The type of family system during pregnancy and the baby’s first year predicts the way the child processes emotional information. The results of a ten-year longitudinal study conducted at the University of Tampere highlight the importance of the whole family system in children’s emotional development in addition to the early mother-child relationship.
The participants in the study were 79 ten-year-old children from different family types. In the experimental setting, the children were shown emotionally positive pictures of happy faces and threatening pictures of angry faces. The research used a technique called the dot probe task, which is based on reaction speed. The task assesses whether the child focuses his or her attention towards or away from emotional stimuli. Such attentional biases indicate automatic and often unconscious ways of dealing with emotion.

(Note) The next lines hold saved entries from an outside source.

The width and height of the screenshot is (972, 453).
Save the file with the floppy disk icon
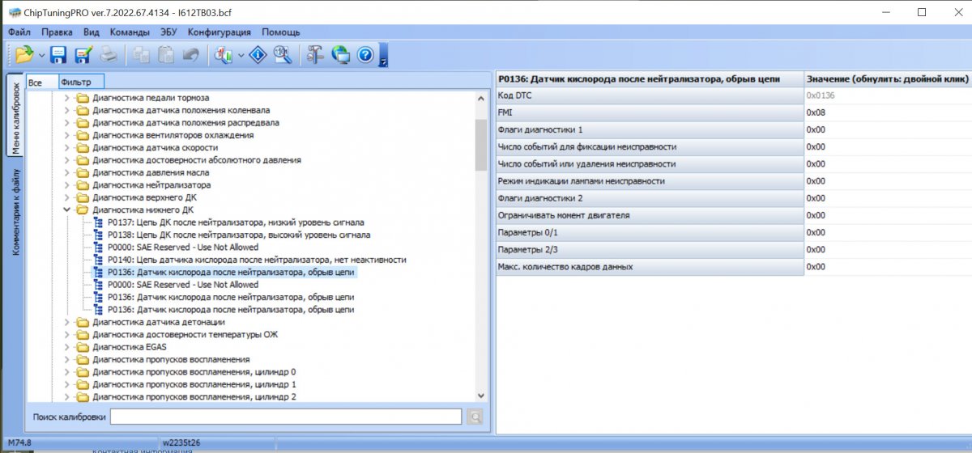(58, 55)
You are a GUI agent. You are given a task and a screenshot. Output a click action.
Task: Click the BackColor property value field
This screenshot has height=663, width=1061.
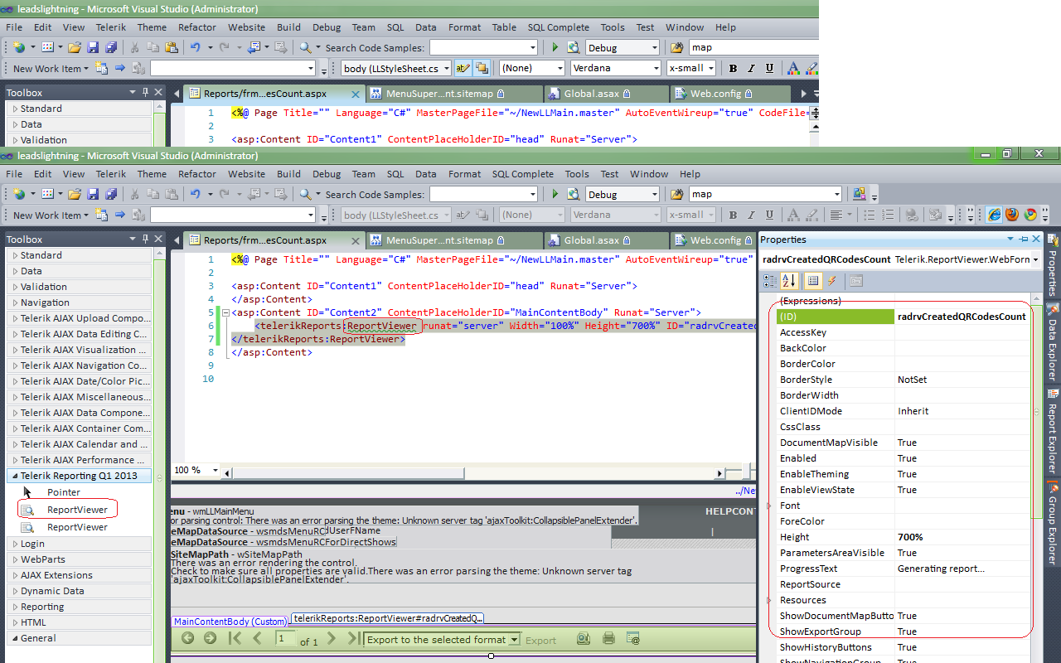962,348

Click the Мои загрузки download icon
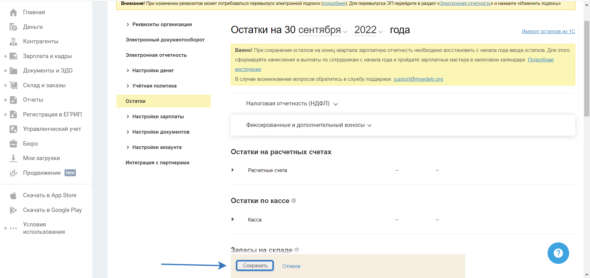[x=13, y=158]
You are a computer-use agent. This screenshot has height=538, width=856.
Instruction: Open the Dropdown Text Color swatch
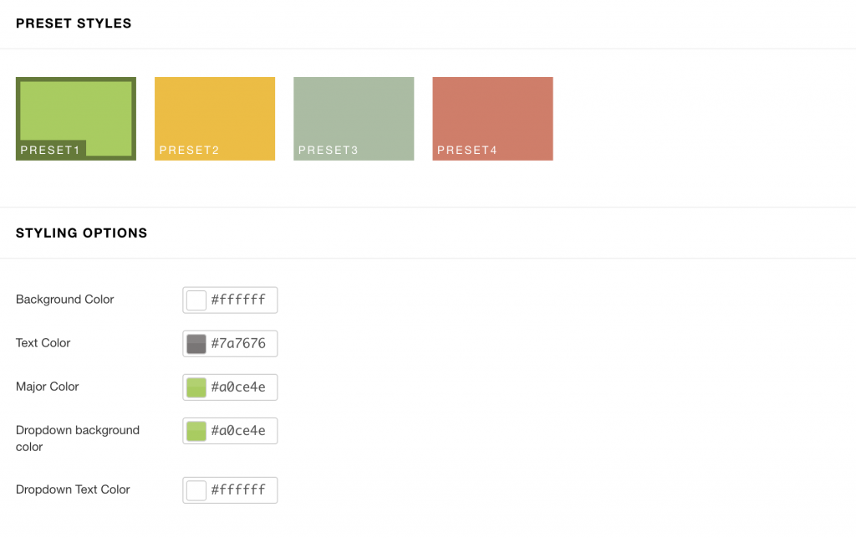click(196, 489)
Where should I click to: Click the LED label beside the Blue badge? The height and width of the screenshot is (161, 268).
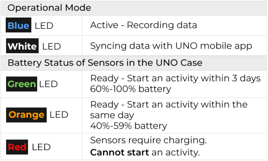[x=44, y=26]
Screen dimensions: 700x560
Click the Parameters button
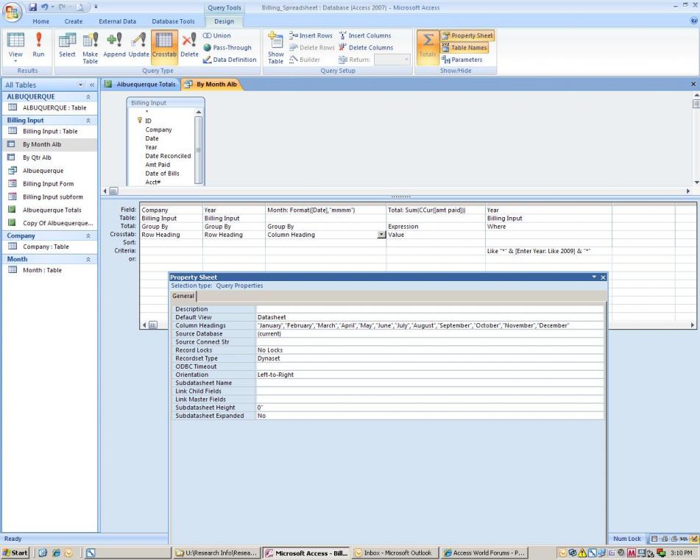[462, 60]
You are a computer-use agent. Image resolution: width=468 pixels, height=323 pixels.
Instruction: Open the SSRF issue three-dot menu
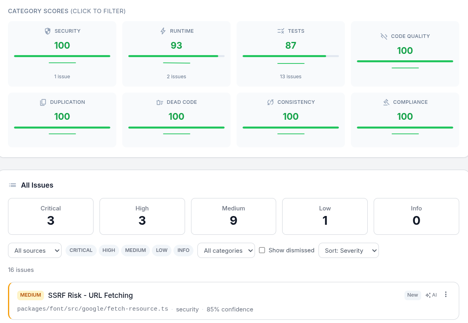coord(446,295)
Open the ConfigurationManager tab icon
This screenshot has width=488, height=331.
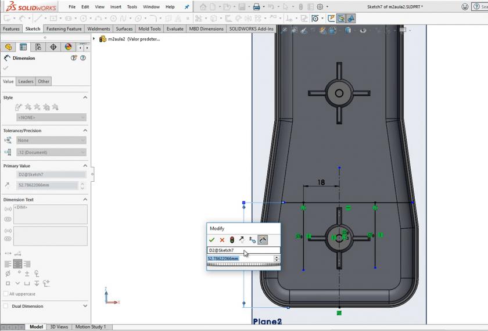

It was typical of the children in cohesive families (families where the parents have a good marital relationship and both parents have a close relationship with the baby) to first pay attention to the threatening stimuli, but subsequently disengage from such stimuli. Sensitivity to threatening stimuli may facilitate taking into account other people’s emotional states. Furthermore, disengaging from threatening stimuli also demonstrates an efficient and flexible ability to regulate negative emotional experiences.
However, in disengaged families (in families where the marital relationship is strained and there is little affection), the children first focused their attention towards the threatening stimuli, but then, unlike the first group, moved their focus away from the stimuli rather than disengaging from them. This kind of attentional avoidance is often associated with automatic attempts to regulate negative experiences and limit the processing of threat‑provoking information. The child may have developed this disposition in order to regulate his or her own feelings in a conflictual and emotionally distant family environment.
Children in enmeshed families (in families where the parents have difficulties in maintaining family boundaries and lack self-confidence as parents) focused their attention towards the threatening stimuli and kept their attention on them. Getting stuck on threatening stimuli is often associated with difficulties in regulating negative emotional experiences. The child may have developed this trait in order to heighten his or her emotional experiences and get attention and care in an insecure family environment.
The results were interpreted from the point of view of emotional regulation.
“The children may have developed these emotional regulation strategies in order to adapt to their family environment. This adaptation may partly explain the children’s later risk for anxiety disorders and difficulties in social relationships,” says researcher Jallu Lindblom.
“This research opens up new avenues of investigation since the family system types have not been previously modelled over time. Longitudinal analyses on emotional regulation after the child’s first year are also rare.”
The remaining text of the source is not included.